Agafja sagte weder Ja noch Nein. Als sie zurückflog, flossen Tränen.
    Kurz nach dem Tod des Vaters war Agafja zurückgekehrt. Der zweite
Besuch war schwieriger, es stand mehr auf dem Spiel. Agafja war nicht als Gast
gekommen, sondern als potenzielle Nachbarin.
    Im Hubschrauber hatte sie Trinkwasservorräte für drei Monate
mitgebracht. Sie erklärte, dass ihr beim ersten Besuch das Wasser nicht
bekommen sei. Die Menschen in Kilinsk begriffen es nicht. Sie tranken das
Wasser seit ihrer Geburt. Ihre Väter hatten es getrunken und ihre Großväter,
und die Väter der Großväter auch. Agafja rührte es nicht an.
    Die Autos störten sie. Die Stromleitungen störten sie. Im Himmel
waren ihr zu viele Flugzeuge und in den Häusern zu viel Licht. Die wenigen
Lebensmittel, die die Altgläubigen nicht selbst anbauten, sondern im Laden
kauften, schob Agafja zur Seite, wenn man sie ihr vorsetzte. Man diskutierte
über Glaubensfragen, über winzige Details, die in Kilinsk niemand in Frage
gestellt hatte, bevor Agafja auftauchte.
    Am Ende boten sie ihr an, ihr eine eigene Hütte zu bauen, für sich
allein, außerhalb des Dorfs, im Wald. Bevor Agafja in den Hubschrauber stieg,
versprach sie, darüber nachzudenken. Sie kehrte nie zurück.
    Zwanzig Jahre waren seit diesem letzten Besuch vergangen. Den beiden
Schwestern standen Tränen in den Augen, als sie von Agafja sprachen. Es war
nicht leicht gewesen mit ihr, sie hatten sich gestritten. Aber sie war eine
Verwandte. Sie war eine Glaubensschwester.

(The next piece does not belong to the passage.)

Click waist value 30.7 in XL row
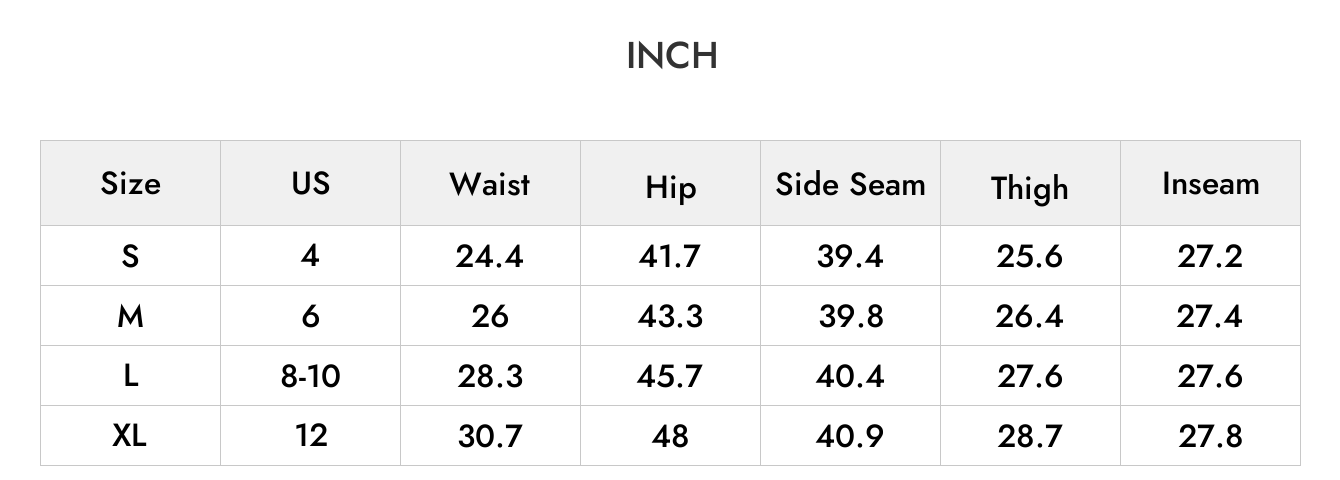 [490, 437]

Und jetzt war sie allein.
    Am Ende drückten mir die Schwestern einen handgeschriebenen Brief
und ein großes Glas Sonnenblumenöl in die Hand. »Sag Agafja, dass wir es selbst
gepresst haben, dass es nicht aus dem Laden kommt«, baten sie mich. »Sonst
nimmt sie es nicht.«
    Ich versprach es ihnen.
    »Jemand muss dich zurück nach Taschtagol fahren«, sagte die jüngere
Schwester.
    Ich nickte. Die vage Hoffnung, in Kilinsk übernachten zu können,
hatte ich längst aufgegeben.
    Während wir auf das Auto warteten, zeigten mir die beiden eine junge
Zirbelkiefer, die in einer Ecke des Gartens stand. Sie sah unglücklich aus.
Ihre Spitze hing schief zur Seite, die Nadeln waren rötlich verfärbt.

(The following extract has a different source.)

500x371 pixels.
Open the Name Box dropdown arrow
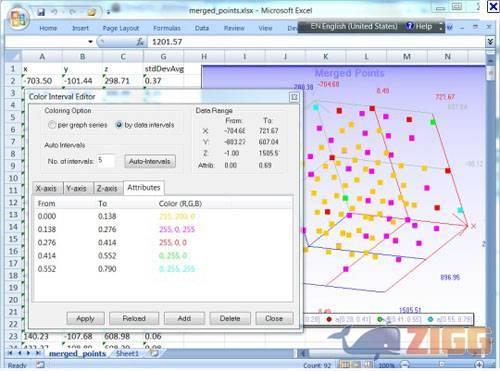click(x=90, y=42)
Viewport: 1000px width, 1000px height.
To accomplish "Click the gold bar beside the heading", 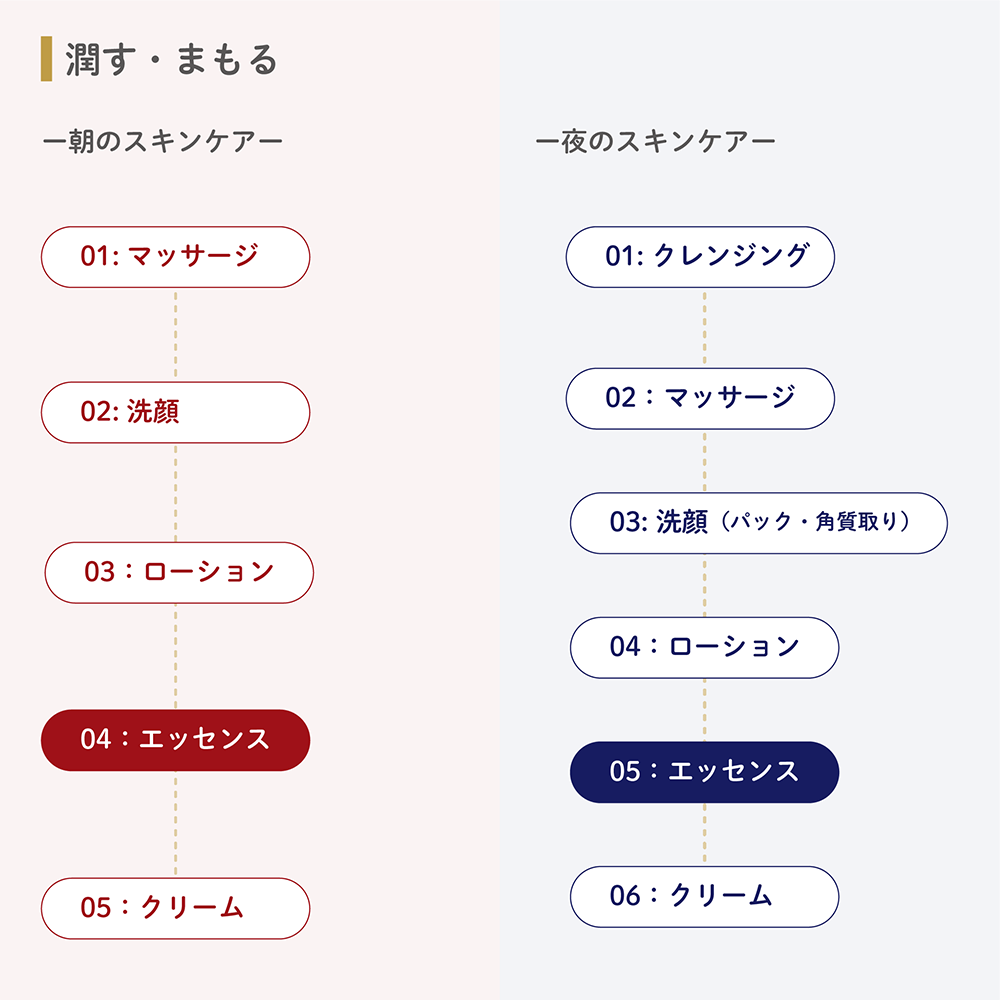I will tap(47, 59).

    »Agafja hat sie mitgebracht«, sagte die jüngere Schwester. »Wir
wissen nicht, was mit ihr los ist. Sie will hier keine Wurzeln schlagen.«
     
    Drei junge Männer fuhren mich zurück nach Taschtagol. Sie
waren gleichaltrig, etwa Mitte zwanzig. Alle drei waren altgläubig, aber keiner
von ihnen sah seine Zukunft in Kilinsk. Sie arbeiteten auswärts, als Fahrer,
als Mechaniker, als Wachmann, sie pendelten zwischen zwei Welten. Man konnte
jedem von ihnen am Gesicht ablesen, wie weit er sich von der Welt entfernt
hatte, aus der er kam. Einer trug einen ungestutzten Vollbart. Der Zweite hatte
einen Alibi-Kinnbart. Der Dritte war glattrasiert.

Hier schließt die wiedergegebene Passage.